Page:
Le temps des pouvoirs impériaux, tant politique
que religieux, semble tirer à sa fin. Déjà, sur le plan politique, nous
assistons à cette grande confrontation entre les tenants d’un monde
multipolaire et multicentrique ,que sont les pays MEMBRES du BRICS,
et les tenants d’un monde unipolaire et uni centrique, que sont les États-Unis
et ses alliés de l’OTAN.
Sur le plan religieux, l’Église catholique, dont
le pouvoir impérial trouve sa source d’inspiration dans le pouvoir impérial
politique, se voit confrontée également à ce questionnement d’une gouvernance
impériale versus une gouvernance décentralisée et multipolaire. Il faut reconnaître
que la présence et l’action du pape François ouvrent les portes à ce
questionnement. En réponse à une lettre toute récente du grand théologien Hans
Kung qui lui demandait d’ouvrir un débat sur l’infaillibilité papale, le pape François lui aurait répondu qu’il partageait cette même préoccupation. De
toute évidence, l’image de ce dernier ne nous renvoie pas à celle d’un pape tout-puissant
et infaillible, mais plutôt à celle d’un pape, serviteur et faillible. Ne
proclame-t-il pas à qui veut l’entendre qu’il est surtout un pécheur ?
« Qui suis-je pour juger ? » répondait-il aux journalistes qui
l’interrogeaient dans l’avion, à son retour du
Brésil, sur la question de
l’homosexualité.
L’Église, comme institution et communauté de
foi, entre dans une phase qui va au-delà des réformes cosmétiques qui visent à
la faire apparaître plus transparente, plus attentive aux préoccupations des
temps que nous vivons. Les changements qui l’attendent portent sur les
structures mêmes du pouvoir que le Vatican, la Curie romaine, les Évêques
s’approprient, en exclusivité, pour diriger la vie des chrétiens à travers le
monde.

Exercice: Prolongez le texte sur le pouvoir impérial dans l'Église en reprenant après sa dernière phrase.

Section de données:
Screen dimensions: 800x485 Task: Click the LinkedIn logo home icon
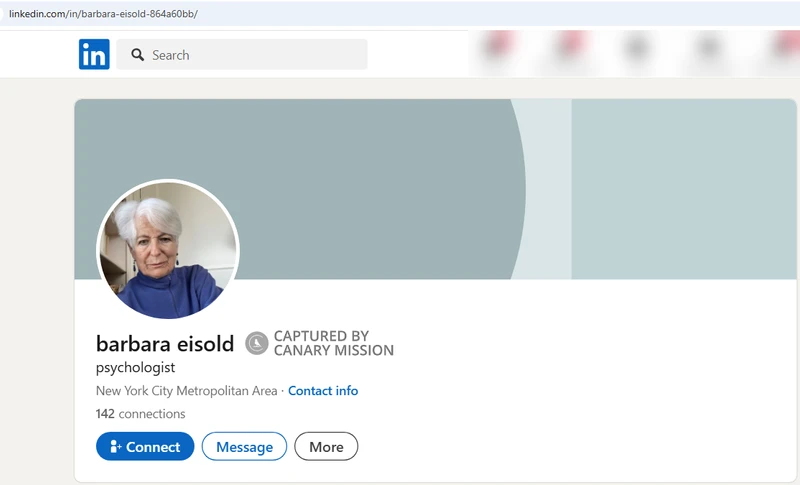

Résultat de l'exercice:
Pour peu qu’on s’y attarde, le message de Jésus,
relaté dans les Évangiles, et celui de Paul de Tarse, exprimé dans ses lettres
aux diverses communautés chrétiennes, nous révèlent que l’exclusivité réclamée
de certains pouvoirs par les autorités
ecclésiales, ne leur sont pas exclusifs. Il en est ainsi, entre autres, pour le
pouvoir de lier et de délier.
L’Évangéliste Mathieu met en relief les deux autorités, dans l’Église, qui
disposent de ce pouvoir de lier et de délier. Si on nous a surtout parlé de
l’autorité de Pierre (Mt.16, 18-19), il n’en fut pas de même pour l’autorité
des communautés chrétiennes qui disposent également de ce pouvoir (Mt.18,
15-18).
Le
contexte de la transmission par Jésus aux communautés chrétiennes (Église) de
ce pouvoir de lier et de délier est celui des relations d’entraide et de
corrections mutuelles qui doivent exister entre les membres de ces communautés.
« Si ton frère a
péché, va et reprends-le entre toi et lui seul. S`il t`écoute, tu as gagné ton
frère. Mais, s`il ne t`écoute pas, prends avec toi une ou deux personnes, afin
que toute l`affaire se règle sur la déclaration de deux ou de trois témoins.
S`il refuse de les écouter, dis-le à l`Église; et s`il refuse aussi d`écouter
l`Église, qu`il soit pour toi comme un païen et un publicain. Je vous le dis en
vérité, tout ce que vous lierez sur la terre sera lié dans le ciel, et tout ce
que vous délierez sur la terre sera délié dans le ciel. »
Ce pouvoir de l’Église, communauté de foi et de vie, est tout aussi réel que celui de
Pierre, fondement de cette communauté de foi et de vie. Même si ce pouvoir n’a
pas été mis en relief par les institutions
ecclésiales, il est bien là et rappelle aux hiérarchies ecclésiales qu’ils n’ont pas l’exclusivité du
pouvoir de Dieu, pas plus d’ailleurs de celui de l’Esprit saint. Sur ce dernier
point, il importe de lire et de relire l’apôtre Paul dans sa lettre aux
Éphésiens.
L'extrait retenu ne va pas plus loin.